▶ **TASK TO COMPLETE**:
Start at the line with "Open the Animation menu" in the records below, stop at the line with "Click the 'Certified", and return every line in that span exactly, the two end lines included.

╭─ EXCERPTED RECORDS

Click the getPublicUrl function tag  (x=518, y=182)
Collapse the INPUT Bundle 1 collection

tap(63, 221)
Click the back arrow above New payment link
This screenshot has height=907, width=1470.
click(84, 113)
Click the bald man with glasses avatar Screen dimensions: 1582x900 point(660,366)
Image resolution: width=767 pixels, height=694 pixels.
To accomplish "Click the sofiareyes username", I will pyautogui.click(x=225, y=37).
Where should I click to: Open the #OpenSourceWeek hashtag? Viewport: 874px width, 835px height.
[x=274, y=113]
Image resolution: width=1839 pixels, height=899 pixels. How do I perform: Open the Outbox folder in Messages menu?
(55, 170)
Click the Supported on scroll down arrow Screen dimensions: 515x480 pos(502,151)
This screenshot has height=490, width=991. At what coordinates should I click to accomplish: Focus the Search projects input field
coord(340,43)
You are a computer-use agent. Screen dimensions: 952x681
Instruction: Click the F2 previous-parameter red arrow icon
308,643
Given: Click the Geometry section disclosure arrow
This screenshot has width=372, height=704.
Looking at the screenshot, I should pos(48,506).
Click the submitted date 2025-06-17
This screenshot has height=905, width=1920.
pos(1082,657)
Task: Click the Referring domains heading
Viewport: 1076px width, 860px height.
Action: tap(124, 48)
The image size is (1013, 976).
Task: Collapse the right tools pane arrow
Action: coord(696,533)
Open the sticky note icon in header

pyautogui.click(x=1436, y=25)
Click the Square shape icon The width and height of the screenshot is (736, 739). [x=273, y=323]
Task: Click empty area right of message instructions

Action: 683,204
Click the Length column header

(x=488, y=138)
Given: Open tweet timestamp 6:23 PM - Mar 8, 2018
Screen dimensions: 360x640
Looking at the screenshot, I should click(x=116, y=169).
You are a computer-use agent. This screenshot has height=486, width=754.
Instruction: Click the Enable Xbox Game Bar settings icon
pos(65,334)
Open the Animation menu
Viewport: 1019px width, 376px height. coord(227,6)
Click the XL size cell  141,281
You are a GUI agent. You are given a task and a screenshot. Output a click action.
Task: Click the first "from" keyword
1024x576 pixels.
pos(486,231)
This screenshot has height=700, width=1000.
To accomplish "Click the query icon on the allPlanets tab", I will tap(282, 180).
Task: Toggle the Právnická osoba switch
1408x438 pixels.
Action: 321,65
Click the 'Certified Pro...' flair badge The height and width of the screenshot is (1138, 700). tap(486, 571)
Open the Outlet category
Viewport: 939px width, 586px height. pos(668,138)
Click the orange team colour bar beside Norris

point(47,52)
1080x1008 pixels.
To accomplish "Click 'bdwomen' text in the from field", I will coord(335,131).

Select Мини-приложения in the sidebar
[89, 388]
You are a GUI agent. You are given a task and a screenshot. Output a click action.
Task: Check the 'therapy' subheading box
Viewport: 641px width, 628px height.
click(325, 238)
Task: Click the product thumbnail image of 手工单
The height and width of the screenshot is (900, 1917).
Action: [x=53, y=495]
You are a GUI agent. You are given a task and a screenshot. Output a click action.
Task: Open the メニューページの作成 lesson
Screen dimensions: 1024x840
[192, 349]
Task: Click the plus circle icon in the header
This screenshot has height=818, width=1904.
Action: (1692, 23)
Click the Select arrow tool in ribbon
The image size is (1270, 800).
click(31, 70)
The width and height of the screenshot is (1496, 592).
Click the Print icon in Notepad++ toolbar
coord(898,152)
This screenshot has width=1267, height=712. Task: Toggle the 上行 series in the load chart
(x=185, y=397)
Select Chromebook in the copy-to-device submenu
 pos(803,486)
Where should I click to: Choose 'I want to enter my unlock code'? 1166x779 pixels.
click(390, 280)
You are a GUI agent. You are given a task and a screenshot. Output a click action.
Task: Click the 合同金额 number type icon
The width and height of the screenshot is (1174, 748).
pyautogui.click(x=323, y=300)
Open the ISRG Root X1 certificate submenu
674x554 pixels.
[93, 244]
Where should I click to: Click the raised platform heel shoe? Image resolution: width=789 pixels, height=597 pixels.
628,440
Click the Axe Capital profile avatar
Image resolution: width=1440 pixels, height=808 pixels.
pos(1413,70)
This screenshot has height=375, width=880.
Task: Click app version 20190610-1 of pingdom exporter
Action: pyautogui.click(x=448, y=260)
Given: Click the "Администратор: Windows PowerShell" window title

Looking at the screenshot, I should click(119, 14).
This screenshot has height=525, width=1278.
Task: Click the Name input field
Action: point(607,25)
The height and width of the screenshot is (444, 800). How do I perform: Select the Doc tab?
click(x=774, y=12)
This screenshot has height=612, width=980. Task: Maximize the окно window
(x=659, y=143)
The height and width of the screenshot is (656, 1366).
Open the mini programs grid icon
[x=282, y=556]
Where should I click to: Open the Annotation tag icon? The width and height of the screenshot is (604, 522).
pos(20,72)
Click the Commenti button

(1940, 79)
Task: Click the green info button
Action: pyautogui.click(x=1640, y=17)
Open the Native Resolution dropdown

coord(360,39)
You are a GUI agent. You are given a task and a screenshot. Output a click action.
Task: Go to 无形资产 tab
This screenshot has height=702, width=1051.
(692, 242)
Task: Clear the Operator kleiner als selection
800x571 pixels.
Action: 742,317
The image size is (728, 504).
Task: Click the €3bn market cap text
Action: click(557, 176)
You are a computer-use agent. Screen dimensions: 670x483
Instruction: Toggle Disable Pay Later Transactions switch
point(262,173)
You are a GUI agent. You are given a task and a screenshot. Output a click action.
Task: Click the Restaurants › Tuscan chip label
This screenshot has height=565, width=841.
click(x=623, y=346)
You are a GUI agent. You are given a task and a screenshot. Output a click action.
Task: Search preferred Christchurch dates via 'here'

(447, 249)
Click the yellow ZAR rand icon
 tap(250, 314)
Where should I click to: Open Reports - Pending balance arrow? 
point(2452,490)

╰─

▶ **RESULT**:
Open the Animation menu
Viewport: 1019px width, 376px height. coord(227,6)
Click the XL size cell  141,281
You are a GUI agent. You are given a task and a screenshot. Output a click action.
Task: Click the first "from" keyword
1024x576 pixels.
pos(486,231)
This screenshot has height=700, width=1000.
To accomplish "Click the query icon on the allPlanets tab", I will tap(282, 180).
Task: Toggle the Právnická osoba switch
1408x438 pixels.
Action: 321,65
Click the 'Certified Pro...' flair badge The height and width of the screenshot is (1138, 700). tap(486, 571)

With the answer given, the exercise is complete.